→ Task goal:
Output range, inclusive: from the line containing "Click the microphone icon on 窦文东's thumbnail" to the line containing "You are a computer-use agent. 800x533 pixels.". Restate those lines from the data below word for word and only those.

→ Excerpted data:
_ _ _ _
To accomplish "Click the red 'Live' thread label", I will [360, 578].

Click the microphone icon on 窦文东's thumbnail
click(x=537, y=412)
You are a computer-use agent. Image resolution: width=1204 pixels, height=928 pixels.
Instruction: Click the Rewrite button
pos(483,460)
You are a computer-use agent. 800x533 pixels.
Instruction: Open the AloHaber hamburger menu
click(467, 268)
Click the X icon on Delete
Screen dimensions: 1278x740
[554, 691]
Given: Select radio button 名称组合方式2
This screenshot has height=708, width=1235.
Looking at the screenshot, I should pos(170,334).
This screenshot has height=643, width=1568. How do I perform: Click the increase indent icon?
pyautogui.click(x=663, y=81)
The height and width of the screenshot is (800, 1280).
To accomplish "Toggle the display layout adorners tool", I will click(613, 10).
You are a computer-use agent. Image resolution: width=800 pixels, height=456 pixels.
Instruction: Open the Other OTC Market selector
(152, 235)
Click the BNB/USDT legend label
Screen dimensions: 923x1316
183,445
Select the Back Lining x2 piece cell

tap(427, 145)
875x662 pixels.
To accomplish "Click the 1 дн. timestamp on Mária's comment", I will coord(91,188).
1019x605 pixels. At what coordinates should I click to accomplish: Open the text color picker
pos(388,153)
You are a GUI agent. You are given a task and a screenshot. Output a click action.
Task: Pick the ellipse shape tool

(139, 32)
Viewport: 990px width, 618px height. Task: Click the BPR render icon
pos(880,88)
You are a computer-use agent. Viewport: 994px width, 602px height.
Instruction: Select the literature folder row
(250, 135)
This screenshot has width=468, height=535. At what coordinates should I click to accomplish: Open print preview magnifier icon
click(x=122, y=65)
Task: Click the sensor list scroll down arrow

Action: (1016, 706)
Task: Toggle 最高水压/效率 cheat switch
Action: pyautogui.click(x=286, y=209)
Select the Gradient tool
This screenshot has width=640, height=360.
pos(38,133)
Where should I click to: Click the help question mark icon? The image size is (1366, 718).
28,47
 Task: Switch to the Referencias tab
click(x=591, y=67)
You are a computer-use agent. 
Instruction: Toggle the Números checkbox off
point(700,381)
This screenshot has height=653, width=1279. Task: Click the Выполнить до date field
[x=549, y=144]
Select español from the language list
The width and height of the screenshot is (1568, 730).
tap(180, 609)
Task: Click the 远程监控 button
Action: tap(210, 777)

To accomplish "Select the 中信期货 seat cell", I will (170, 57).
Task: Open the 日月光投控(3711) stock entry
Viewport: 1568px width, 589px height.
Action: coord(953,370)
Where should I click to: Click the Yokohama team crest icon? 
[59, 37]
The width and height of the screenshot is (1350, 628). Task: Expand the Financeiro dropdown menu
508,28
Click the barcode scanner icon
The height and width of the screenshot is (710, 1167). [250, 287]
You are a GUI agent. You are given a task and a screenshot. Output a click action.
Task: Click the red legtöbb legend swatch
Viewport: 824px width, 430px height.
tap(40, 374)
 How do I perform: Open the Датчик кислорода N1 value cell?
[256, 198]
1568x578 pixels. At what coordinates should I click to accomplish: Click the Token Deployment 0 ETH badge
_ _ _ _
→ Written response:
Click the microphone icon on 窦文东's thumbnail
click(x=537, y=412)
You are a computer-use agent. Image resolution: width=1204 pixels, height=928 pixels.
Instruction: Click the Rewrite button
pos(483,460)
You are a computer-use agent. 800x533 pixels.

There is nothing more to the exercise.